In less than 24 hours the 2021 Tokyo Olympic Games will begin and athletes from across the globe will compete at the highest level, including former Lobo runner Josh Kerr. To prepare for weather conditions in Tokyo, Kerr turned to The University of New Mexico's Exercise Physiology Lab to help him train.
The lab has an environmental chamber that is capable of simulating both hot and humid environmental conditions; lab Director Dr. Christine Mermier said the chamber was originally built as part of a research study looking at ways to cool military personnel working in the field in hot conditions. Treadmills, exercise bikes, and even wild-land fire-fighting equipment can be used inside the chamber to simulate work in these types of adverse environments.

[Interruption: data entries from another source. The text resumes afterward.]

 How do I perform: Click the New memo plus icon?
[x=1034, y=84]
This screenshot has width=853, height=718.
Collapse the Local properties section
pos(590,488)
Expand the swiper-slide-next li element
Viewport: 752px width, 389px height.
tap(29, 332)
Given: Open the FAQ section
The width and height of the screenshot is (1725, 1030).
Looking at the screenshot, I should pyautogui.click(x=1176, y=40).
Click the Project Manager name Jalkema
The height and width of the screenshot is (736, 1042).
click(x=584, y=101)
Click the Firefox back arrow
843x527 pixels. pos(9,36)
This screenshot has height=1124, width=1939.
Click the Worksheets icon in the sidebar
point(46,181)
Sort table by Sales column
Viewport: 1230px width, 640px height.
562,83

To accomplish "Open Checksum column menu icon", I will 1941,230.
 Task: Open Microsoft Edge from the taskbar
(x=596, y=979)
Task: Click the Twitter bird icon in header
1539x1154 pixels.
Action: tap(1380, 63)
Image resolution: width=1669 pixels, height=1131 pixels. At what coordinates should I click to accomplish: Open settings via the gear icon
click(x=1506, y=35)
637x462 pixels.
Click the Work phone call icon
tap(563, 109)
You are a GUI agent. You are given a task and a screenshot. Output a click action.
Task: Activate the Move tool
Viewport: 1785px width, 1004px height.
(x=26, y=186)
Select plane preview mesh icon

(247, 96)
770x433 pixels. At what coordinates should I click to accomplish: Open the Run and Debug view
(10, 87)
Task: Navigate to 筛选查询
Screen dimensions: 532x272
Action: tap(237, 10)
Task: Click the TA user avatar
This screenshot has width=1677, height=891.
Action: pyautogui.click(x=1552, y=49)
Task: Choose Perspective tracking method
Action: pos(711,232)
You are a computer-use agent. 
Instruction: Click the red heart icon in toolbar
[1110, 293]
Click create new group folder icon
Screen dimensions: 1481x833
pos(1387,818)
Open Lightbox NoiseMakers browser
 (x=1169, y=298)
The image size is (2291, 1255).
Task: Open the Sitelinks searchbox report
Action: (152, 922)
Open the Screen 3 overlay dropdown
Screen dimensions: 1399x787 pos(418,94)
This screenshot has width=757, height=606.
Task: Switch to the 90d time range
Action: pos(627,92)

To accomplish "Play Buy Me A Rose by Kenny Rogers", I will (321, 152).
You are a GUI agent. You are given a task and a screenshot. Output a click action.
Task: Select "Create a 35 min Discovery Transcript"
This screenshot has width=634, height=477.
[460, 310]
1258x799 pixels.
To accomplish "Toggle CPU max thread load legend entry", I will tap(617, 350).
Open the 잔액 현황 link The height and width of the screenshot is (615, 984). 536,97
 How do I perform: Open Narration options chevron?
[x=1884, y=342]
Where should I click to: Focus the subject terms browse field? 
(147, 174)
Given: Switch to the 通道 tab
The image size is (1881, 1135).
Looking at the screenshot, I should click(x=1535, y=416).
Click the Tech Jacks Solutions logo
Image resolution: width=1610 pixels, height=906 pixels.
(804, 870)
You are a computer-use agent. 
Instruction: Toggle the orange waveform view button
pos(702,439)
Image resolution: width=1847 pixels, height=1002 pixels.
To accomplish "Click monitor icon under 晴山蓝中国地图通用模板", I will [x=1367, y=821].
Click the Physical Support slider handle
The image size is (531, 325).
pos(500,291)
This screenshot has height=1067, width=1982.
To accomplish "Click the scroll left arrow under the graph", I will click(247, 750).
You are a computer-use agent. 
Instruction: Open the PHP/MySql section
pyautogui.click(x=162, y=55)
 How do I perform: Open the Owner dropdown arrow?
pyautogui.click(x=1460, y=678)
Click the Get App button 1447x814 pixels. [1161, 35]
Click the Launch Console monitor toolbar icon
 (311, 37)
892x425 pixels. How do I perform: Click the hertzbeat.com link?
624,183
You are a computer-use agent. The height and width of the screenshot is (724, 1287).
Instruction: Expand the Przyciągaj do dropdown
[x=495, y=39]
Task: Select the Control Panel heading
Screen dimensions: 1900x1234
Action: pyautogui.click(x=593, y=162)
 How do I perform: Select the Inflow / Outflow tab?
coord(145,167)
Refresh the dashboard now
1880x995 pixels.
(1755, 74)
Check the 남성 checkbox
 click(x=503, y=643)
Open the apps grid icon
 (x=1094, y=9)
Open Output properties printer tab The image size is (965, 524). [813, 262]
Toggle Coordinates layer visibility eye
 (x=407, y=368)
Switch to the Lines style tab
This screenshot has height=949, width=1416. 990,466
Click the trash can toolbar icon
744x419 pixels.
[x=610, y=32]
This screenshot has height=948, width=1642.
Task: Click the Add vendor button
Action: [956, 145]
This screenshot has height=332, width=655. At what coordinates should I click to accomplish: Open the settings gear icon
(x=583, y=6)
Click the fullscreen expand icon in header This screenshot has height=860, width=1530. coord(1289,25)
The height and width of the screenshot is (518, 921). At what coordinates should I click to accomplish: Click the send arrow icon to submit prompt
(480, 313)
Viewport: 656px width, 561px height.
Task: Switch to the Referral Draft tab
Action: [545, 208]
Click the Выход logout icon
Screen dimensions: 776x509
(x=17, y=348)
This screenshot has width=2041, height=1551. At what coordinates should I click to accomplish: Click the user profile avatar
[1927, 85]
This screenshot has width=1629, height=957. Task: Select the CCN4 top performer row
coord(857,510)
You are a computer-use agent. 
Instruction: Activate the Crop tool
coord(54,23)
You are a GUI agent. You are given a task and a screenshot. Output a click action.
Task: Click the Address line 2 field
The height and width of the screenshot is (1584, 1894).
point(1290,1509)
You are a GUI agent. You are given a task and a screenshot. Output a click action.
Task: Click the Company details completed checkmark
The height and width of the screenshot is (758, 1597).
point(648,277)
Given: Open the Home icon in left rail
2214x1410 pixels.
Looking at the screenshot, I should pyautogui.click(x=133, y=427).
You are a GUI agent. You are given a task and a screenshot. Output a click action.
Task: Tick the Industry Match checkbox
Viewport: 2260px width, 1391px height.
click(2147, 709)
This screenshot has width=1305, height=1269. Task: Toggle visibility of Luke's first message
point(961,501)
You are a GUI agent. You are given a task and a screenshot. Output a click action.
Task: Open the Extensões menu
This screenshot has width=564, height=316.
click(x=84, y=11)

“My nutritionist was looking for somewhere that can mimic the temperatures we’re going to be seeing in Tokyo,” Kerr said. “Everyone at the Exercise Lab has been so open and accommodating to me training here. It’s going to make a massive difference to me, so that when I get there I have some kind of idea of what temperatures to expect, plus the humidity, that we don’t really see here in New Mexico.”
Dr. Mermier said temperatures in Tokyo are projected to be around 88 degrees Fahrenheit, with humidity projected to be upwards of 70 percent. Using the lab’s environmental chamber, staff were able to simulate the humidity and ambient temperatures in Tokyo.
“Working with elite athletes is always a rewarding and remarkable experience for our faculty and lab personnel,” Dr. Mermier said. “As with any high-level performance, we believe that the differences are found in the details. Any small competitive advantage could be the difference between a first and second place finish.”
Dr. Mermier said it typically takes around 10 days of prolonged exercise in hot conditions to increase thermal tolerance and endurance capacity in the heat; a process known as heat acclimation or acclimatization.
“Josh already regularly exercises at high intensities in the heat, so we believe he is likely heat acclimatized. However, the psychological preparation for big race events is arguably as important as physical preparation, especially in light of the uncertainties caused by the COVID pandemic,” she said. “Therefore, to help Josh’s mental preparation, it was great training to help mimic the environmental conditions that he will likely encounter in Tokyo for his races.”
Kerr graduated last year from UNM with a bachelor’s degree in Communication and Journalism and he’s on his way to receive a master’s degree in business. As an undergrad, Kerr competed for three years as a Lobo athlete.
“UNM has an array of fantastic sporting teams and that shows with how many athletes we’re sending to Tokyo,” he said.
Kerr will represent the U.K. after qualifying in the 1,500-meter race that averages out to about 3 minutes and 30 seconds.
"Although my race isn’t too long, it’s all about being able to navigate the process that happens before you get to the starting line and being able to keep your body in the right temperature,” Kerr said. “This is a big dream come true for me. This last year was a rough one for everyone, but I’ve been working toward these Olympics for a very long time, and with it being pushed an extra year, feels like all I’ve been doing is waiting to get on that plane.”
In total, 10 former and current Lobos will represent at the 2021 Tokyo Olympic Games.